Format the lines of the records below as a numbered list, starting with the line that contains "coordinates (598, 84)." and continuing through the end of the records. Leave out blank lines.

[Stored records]

□ □ □ □ □ □ □

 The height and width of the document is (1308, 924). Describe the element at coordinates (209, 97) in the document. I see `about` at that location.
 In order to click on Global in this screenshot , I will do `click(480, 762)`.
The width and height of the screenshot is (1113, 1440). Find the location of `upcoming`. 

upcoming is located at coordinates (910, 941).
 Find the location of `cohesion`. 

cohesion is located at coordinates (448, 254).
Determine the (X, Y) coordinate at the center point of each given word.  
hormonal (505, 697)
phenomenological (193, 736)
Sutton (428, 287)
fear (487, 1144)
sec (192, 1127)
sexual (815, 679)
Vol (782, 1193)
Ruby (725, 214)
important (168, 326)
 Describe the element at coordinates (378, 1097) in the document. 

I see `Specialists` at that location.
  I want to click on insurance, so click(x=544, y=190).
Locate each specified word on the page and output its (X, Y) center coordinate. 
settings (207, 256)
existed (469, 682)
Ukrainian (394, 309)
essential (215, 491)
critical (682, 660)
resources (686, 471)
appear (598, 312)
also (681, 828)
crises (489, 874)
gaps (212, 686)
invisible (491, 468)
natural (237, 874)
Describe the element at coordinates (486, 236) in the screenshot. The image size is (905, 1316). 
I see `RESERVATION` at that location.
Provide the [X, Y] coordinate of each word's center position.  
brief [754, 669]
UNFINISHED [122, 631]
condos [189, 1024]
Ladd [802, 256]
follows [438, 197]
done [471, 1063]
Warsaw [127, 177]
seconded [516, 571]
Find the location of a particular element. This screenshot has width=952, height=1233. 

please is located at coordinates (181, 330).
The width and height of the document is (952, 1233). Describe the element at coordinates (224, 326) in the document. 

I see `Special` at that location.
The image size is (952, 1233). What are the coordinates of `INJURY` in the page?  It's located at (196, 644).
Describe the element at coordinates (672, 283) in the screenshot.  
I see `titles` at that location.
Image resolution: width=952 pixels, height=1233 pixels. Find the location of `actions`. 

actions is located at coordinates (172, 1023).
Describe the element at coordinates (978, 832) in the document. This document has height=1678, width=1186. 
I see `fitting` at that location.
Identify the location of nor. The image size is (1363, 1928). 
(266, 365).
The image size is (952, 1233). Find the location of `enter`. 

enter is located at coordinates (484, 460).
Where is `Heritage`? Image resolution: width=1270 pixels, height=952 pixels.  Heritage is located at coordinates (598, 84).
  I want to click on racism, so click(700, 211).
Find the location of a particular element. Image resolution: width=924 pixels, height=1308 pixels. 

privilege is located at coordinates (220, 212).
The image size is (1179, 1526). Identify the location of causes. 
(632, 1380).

□ □ □ □ □ □ □

_Written answer_:
1. Where is `Heritage`? Image resolution: width=1270 pixels, height=952 pixels.  Heritage is located at coordinates (598, 84).
2.   I want to click on racism, so click(700, 211).
3. Find the location of a particular element. Image resolution: width=924 pixels, height=1308 pixels. 
4. privilege is located at coordinates (220, 212).
5. The image size is (1179, 1526). Identify the location of causes. 
6. (632, 1380).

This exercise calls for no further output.